先日、せたがやこどもプロジェクト2014「日野皓正 presents“Jazz for Kids” 10th Anniversary Concert」を観賞してきた。

日本を代表するジャズトランペット奏者・日野皓正氏を初めとするジャズミュージシャンたちによるライブ、そして世田谷区内の中学生たちにより結成され、日野氏がそのワークショップの校長を務める“DREAM JAZZ BAND”によるコンサートで構成されるプログラムだ。


2005年から始まったこの取り組みが今年10周年を迎え、その記念公演という名目でもある今回のコンサート、友人から「面白そうだから見に行ってみない?」と誘いを受けてホイホイと付いていった。

今年も夏フェスには行けそうもないし、とにかく音楽の生演奏が聴きたい!ライブが見たい!という気分だったので、子どもたちが出演するということはあまり意識しておらず、というかほとんど主旨を分かっていない状態だったのだが、予想をはるかに上回る本格的な演奏に驚いた。

中学生たちによる“DREAM JAZZ BAND”は、オーディションで集まったメンバーが練習を始めたのは4月末らしく、初めて楽器を触る子どももいるのだが、とても結成から数ヵ月とは思えない出来栄えで、こんなに吸収力があるなんて!と若さにひれ伏したくなった。

# データ抜粋
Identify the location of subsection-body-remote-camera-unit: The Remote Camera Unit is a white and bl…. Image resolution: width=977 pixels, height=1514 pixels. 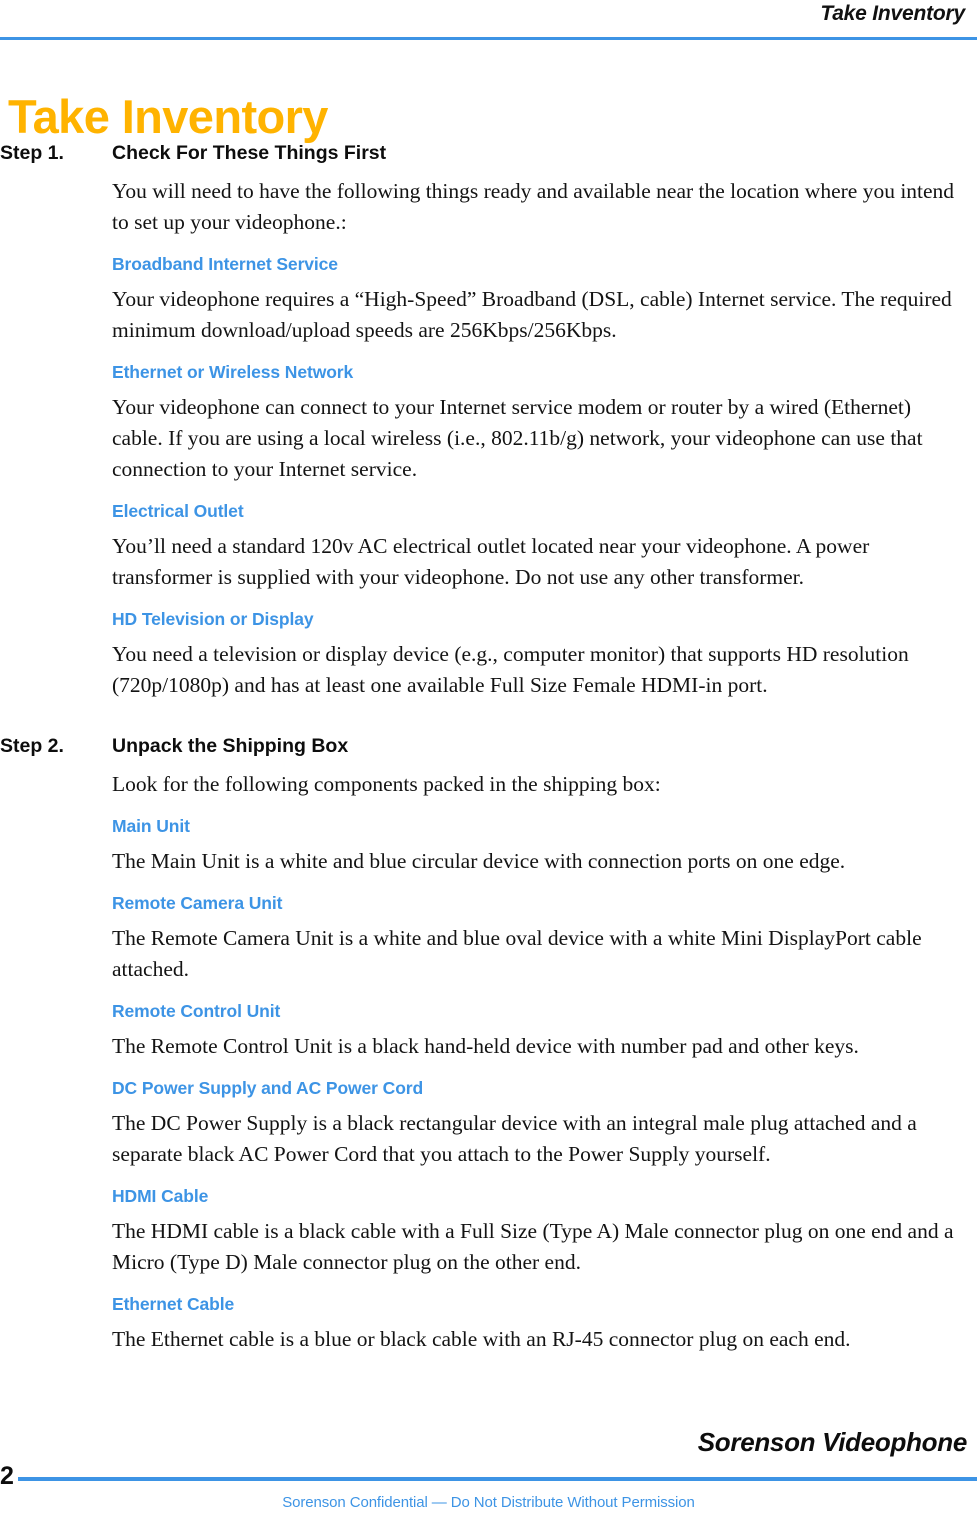
(517, 954).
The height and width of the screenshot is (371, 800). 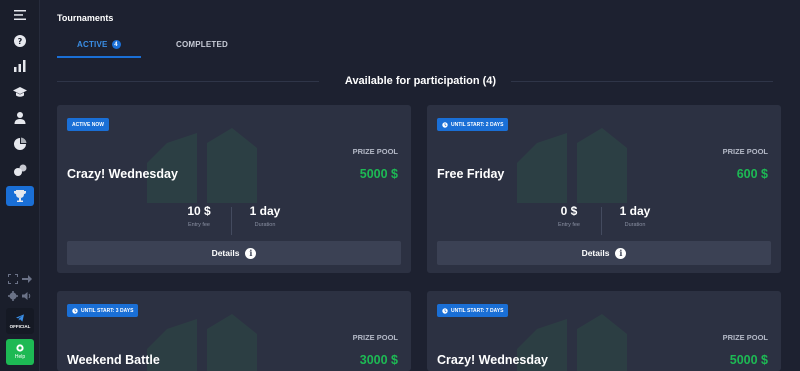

# 課題 A
ジャズコンサートの鑑賞記に書かれた内容に基づき、次の問いに答えよ。
(i) この取り組みは何年に始まったか。
(ii) “DREAM JAZZ BAND”のメンバーが練習を始めたのはいつ頃か。
(iii) 日野氏がワークショップで務めている役職は何か。
# 課題 B
ジャズコンサートの鑑賞記の筆者が、子どもたちの出演をあまり意識していなかったのはなぜか。本文の記述に沿って1～3文で説明せよ。
# 課題 C
ジャズコンサートの鑑賞記を、最後の文の後から引き継いで書き進めよ。

# 解答 A
(i) 2005年
(ii) 4月末
(iii) 校長

# 解答 B
筆者は今年も夏フェスには行けそうになく、とにかく音楽の生演奏を聴きたい、ライブを見たいという気分だった。そのため、子どもたちが出演することはあまり意識していなかった。

# 解答 C
ビッグバンドらしくソロパートもふんだんに盛りこまれ、緊張した面持ちでソロに臨む姿にはこちらまでハラハラ。これは親御さんは気が気でないだろうな……と辺りを見回してみると、それぞれに頬を緩めるご両親の顔があり、何だかいいもの見たな、と温かい気持ちになった。

アンコールでは日野氏が観客として座っている子どもをステージに上げて、マラカスをアドリブで振らせる場面も。突然のことに戸惑いを隠せない子どもたちをアゲていく日野氏はまさにプロの技で、最後は照れながらも楽しそうに演奏している様子に、これまた胸アツになってしまう赤の他人こと私であった。


想像以上にいいものを見てしまったので、やはり自分の娘と重ね合わさずにはいられない。
「娘があのバンドにいたらどんな感じだろう……どのパートかな?!」

妄想が先走りすぎているかと思ったら、友人も、「自分に子どもがいたらどうかなって考えてた」と同意してくれた。


そもそも子どもの習い事にほとんど興味がなく、前向きに考えたこともなかった私。
私自身は小学生のときからほとんど毎日のように習い事に通っていて、それらはすべて親が決めたものであった。

「○○習ってみたい?」と聞かれたこともなかったし、当時は聞き分けのよい子どもだったので、親が決めたことに逆らうという頭もなく、ただただすすめられるままにピアノや水泳や公文に通っていた。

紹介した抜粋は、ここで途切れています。